ASSIGNED TASK> In the records that follow, find each line with the word "layer" and copy it.

::::::::

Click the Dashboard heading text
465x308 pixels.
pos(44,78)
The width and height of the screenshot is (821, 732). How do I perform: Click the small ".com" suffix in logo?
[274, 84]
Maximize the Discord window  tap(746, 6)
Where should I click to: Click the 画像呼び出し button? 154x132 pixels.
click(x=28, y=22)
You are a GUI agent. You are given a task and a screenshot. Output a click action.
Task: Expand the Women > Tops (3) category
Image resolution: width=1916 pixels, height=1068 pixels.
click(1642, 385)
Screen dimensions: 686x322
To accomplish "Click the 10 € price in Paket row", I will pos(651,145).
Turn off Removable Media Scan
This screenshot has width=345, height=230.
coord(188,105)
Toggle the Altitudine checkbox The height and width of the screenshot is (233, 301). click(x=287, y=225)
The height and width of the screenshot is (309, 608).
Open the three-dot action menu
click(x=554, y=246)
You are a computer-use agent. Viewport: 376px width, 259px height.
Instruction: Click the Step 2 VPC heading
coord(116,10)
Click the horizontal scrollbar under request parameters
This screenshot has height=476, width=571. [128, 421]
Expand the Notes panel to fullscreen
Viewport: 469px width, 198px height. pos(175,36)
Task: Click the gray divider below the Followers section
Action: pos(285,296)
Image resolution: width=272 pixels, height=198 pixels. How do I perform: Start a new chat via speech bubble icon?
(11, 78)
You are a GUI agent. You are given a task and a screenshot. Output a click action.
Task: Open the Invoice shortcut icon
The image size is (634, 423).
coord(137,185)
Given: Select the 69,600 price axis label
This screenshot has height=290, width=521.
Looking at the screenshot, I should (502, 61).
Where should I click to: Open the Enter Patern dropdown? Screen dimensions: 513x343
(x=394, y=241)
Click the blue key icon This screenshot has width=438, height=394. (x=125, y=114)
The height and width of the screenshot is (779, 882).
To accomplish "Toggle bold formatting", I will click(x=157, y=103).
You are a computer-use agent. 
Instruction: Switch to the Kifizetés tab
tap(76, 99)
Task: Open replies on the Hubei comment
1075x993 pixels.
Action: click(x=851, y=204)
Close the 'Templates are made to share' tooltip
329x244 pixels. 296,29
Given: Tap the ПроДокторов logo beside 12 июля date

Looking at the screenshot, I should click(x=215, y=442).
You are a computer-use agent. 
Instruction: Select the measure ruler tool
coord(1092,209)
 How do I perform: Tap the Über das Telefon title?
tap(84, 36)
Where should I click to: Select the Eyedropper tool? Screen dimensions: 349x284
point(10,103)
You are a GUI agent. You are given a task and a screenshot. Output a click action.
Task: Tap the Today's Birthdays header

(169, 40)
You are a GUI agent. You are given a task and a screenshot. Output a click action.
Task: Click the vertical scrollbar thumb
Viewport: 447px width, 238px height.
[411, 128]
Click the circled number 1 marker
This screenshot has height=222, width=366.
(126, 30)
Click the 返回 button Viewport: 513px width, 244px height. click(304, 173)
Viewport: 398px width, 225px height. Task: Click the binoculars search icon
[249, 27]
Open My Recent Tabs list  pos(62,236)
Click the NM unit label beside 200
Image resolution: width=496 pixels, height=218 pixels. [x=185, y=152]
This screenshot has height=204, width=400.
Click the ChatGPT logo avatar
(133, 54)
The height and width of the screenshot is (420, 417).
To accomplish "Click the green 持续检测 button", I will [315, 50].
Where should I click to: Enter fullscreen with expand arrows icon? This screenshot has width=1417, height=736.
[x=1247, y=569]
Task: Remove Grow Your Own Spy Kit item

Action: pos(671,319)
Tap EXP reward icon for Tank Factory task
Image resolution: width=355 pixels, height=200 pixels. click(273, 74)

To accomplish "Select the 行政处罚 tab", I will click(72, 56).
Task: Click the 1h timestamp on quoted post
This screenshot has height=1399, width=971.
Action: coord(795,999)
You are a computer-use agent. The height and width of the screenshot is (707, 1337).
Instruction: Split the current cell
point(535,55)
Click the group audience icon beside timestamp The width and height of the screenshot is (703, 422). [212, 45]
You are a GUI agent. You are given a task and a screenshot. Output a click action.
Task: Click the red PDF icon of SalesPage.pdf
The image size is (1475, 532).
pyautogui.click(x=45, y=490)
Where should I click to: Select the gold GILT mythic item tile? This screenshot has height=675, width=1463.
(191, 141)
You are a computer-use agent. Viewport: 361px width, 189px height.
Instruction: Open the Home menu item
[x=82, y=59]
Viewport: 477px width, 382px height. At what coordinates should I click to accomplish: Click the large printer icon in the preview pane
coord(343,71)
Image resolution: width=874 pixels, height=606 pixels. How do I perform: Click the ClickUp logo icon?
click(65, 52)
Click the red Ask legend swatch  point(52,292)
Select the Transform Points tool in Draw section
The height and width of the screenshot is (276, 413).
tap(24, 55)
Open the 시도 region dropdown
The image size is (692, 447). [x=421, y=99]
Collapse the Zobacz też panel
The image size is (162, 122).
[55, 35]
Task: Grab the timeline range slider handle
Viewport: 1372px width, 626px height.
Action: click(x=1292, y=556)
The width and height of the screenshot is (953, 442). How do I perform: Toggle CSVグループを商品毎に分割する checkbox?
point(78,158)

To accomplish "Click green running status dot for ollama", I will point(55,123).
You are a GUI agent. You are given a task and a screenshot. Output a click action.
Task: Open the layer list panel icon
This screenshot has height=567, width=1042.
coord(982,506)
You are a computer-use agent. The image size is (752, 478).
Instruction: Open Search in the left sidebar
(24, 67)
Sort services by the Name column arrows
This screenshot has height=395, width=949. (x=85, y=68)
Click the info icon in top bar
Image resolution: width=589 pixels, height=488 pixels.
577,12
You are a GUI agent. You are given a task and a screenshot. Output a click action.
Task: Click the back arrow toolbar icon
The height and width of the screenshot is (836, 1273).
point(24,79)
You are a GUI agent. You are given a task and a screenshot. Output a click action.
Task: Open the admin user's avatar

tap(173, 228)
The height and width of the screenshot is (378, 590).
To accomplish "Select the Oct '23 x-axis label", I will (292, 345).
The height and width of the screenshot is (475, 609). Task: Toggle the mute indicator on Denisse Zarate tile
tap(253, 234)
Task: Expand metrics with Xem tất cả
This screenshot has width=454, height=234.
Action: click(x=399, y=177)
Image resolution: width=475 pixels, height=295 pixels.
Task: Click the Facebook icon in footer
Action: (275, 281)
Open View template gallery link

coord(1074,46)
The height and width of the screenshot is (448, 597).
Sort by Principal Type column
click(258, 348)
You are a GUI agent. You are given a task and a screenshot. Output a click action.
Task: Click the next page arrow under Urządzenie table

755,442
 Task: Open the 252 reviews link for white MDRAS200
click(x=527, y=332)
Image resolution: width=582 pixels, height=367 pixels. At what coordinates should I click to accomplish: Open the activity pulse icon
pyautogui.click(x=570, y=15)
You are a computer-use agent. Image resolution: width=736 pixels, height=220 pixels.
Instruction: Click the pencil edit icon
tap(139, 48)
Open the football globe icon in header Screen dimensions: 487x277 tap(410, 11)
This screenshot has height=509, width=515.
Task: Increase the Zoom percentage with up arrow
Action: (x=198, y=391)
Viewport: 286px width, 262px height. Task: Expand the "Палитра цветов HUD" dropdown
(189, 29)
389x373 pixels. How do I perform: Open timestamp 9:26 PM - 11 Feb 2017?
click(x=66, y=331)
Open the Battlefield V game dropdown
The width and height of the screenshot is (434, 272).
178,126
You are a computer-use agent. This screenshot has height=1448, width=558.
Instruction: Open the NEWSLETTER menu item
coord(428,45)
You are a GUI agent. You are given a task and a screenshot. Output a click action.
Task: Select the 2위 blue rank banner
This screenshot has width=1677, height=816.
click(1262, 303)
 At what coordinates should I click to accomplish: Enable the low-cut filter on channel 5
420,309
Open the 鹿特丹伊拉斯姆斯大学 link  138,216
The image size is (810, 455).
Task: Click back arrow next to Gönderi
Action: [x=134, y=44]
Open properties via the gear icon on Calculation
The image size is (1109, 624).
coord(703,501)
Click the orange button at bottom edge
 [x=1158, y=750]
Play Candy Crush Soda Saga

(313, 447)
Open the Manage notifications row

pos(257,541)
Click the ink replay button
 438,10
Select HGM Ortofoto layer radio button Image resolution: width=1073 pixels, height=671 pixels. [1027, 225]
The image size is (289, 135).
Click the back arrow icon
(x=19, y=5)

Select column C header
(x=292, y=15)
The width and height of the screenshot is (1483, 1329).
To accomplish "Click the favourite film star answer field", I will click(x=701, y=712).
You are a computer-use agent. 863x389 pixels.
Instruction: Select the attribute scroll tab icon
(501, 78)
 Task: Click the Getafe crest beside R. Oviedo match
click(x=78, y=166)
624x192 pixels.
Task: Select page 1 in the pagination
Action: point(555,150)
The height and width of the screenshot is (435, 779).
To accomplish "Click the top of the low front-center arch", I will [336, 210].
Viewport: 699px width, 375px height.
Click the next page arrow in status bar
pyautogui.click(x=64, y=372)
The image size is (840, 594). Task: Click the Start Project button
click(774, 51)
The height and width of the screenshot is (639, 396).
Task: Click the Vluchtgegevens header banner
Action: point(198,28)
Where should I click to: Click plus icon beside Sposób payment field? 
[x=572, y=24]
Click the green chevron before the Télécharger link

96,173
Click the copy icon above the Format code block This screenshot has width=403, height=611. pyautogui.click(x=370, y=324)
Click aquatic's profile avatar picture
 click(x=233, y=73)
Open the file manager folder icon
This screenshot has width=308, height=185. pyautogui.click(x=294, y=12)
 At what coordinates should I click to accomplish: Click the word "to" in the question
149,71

::::::::

SOLUTION TO THIS EXERCISE>
Task: Open the layer list panel icon
Select HGM Ortofoto layer radio button Image resolution: width=1073 pixels, height=671 pixels. [1027, 225]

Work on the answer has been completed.